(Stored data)
Content starts
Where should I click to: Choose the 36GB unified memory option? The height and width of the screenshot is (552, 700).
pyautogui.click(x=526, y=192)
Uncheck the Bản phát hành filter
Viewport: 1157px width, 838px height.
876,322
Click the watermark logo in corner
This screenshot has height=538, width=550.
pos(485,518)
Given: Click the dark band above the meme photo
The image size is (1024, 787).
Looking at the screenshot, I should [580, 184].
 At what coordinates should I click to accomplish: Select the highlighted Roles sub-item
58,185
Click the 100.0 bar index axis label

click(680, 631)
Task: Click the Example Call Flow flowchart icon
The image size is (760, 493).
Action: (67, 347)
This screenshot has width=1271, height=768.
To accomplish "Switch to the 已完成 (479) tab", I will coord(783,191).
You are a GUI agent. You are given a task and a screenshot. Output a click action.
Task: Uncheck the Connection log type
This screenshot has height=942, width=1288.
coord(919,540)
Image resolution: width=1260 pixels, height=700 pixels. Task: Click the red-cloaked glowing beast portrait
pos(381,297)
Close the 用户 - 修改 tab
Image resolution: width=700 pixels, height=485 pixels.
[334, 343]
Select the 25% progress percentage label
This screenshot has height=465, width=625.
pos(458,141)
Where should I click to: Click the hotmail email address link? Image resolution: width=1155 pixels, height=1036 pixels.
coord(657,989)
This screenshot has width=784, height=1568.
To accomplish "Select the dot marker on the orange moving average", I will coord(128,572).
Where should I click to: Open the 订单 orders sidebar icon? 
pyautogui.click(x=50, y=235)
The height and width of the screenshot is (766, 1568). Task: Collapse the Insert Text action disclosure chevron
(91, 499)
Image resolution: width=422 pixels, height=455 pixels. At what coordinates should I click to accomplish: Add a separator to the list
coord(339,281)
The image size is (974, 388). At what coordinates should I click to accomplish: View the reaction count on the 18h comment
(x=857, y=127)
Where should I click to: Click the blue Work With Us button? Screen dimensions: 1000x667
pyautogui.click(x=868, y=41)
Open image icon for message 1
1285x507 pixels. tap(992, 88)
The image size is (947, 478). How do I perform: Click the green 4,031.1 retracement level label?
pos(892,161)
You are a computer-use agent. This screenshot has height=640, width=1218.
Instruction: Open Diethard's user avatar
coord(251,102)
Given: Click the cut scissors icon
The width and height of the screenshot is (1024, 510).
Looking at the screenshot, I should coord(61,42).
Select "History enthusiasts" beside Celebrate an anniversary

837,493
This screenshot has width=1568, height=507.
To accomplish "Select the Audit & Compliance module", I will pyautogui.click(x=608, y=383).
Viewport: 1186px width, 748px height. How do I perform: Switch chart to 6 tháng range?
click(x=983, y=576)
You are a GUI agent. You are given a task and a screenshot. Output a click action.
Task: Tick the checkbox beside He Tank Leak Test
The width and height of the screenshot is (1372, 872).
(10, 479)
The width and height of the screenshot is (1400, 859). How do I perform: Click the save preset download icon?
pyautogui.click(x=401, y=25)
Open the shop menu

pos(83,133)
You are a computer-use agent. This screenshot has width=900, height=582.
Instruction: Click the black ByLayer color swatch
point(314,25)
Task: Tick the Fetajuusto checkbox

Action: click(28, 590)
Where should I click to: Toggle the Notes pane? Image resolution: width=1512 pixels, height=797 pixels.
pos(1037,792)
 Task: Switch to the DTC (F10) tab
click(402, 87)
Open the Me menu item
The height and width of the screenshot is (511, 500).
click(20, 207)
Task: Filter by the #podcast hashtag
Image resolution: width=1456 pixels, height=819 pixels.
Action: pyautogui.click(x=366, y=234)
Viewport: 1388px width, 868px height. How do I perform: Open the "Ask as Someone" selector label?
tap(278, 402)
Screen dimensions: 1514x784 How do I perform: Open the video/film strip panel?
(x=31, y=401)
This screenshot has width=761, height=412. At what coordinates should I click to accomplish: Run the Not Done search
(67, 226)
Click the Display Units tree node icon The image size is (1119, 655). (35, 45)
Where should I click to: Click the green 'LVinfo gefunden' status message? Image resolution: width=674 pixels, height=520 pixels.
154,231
Content ends
What you need to do: Please copy, word for word, every line from the first line of the records through the line containing "Click the watermark logo in corner", with both of those lines included and nothing else.

Answer to this task:
Where should I click to: Choose the 36GB unified memory option? The height and width of the screenshot is (552, 700).
pyautogui.click(x=526, y=192)
Uncheck the Bản phát hành filter
Viewport: 1157px width, 838px height.
876,322
Click the watermark logo in corner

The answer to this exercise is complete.